🤖 AI Summary
This study addresses the substantial bias in existing proportion of variance explained (FVE) estimators—such as those from GWAS or LMM-REML—when predictors exhibit strong correlations in high-dimensional linear models. To mitigate this issue, the authors propose a two-component FVE estimation framework based on principal component decomposition, which partitions covariates into a low-dimensional subspace of strongly correlated variables and a high-dimensional complement of weakly correlated ones, each handled with tailored estimation strategies. The resulting estimator effectively reduces bias induced by high-dimensional strong correlation structures and enjoys desirable asymptotic consistency. Extensive simulations and real-data analysis using the ABCD neuroimaging cohort demonstrate that the proposed method significantly improves FVE estimation accuracy and more reliably captures heritability signals underlying cognitive phenotypes.
📝 Abstract
The fraction of variance explained (FVE) in a linear model quantifies the extent to which predictors account for outcome variability.

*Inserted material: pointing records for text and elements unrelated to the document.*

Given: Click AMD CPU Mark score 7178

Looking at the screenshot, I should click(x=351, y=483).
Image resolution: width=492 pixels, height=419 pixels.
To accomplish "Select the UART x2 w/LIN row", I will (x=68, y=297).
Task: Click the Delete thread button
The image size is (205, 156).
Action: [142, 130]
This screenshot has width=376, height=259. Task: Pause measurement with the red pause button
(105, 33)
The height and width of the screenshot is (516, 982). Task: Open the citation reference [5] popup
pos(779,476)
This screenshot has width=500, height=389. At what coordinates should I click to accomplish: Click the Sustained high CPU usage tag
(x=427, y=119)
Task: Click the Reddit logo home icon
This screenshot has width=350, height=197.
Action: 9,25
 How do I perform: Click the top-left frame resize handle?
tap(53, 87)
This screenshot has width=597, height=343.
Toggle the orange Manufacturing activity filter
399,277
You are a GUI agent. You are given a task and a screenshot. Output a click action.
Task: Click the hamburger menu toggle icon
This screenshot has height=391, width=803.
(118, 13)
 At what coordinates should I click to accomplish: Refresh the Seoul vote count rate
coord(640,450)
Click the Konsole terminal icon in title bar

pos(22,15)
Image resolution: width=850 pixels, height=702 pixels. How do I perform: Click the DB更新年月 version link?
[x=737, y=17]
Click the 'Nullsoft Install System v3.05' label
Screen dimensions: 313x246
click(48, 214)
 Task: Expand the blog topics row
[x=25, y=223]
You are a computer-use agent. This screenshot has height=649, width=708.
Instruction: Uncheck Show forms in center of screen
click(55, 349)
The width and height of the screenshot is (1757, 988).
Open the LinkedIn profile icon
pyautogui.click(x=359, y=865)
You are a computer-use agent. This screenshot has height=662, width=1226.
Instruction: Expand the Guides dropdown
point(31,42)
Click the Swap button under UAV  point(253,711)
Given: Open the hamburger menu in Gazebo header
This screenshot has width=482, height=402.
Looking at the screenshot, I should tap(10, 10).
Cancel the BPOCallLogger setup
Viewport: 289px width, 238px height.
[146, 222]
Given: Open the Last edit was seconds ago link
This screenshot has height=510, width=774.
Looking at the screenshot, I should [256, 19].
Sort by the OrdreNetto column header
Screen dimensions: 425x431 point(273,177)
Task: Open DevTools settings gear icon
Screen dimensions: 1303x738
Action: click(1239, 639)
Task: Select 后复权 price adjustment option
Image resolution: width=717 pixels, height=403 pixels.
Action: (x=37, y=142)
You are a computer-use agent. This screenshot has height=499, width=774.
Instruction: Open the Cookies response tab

In high-dimensional settings, where traditional FVE estimators do not apply, modern FVE estimators such as GWASH or linear mix-effect model estimated through the restricted maximum likelihood (LMM-REML) struggle with strong correlation among predictors, often found, for example, in brain imaging data. We propose a decomposition framework that partitions the FVE into two components: a low-dimensional component capturing the strong correlation, estimable by low dimensional methods, and a high-dimensional component with remaining weak correlation, estimable by high dimensional methods. Simulations demonstrate that decomposing dominant principal components (PCs) and estimating the high-dimensional FVE using GWASH or LMM-REML leads to improved bias reduction compared to directly applying standard approaches such as GWASH and LMM-REML. Our method shows consistent performance asymptotically as both the number of predictors and the number of samples increase. We illustrate the method in an analysis of the Adolescent Brain Cognitive Development (ABCD) brain imaging dataset, capturing nuanced heritability signals in the FVE of cognitive measures predicted by high-resolution brain imaging data.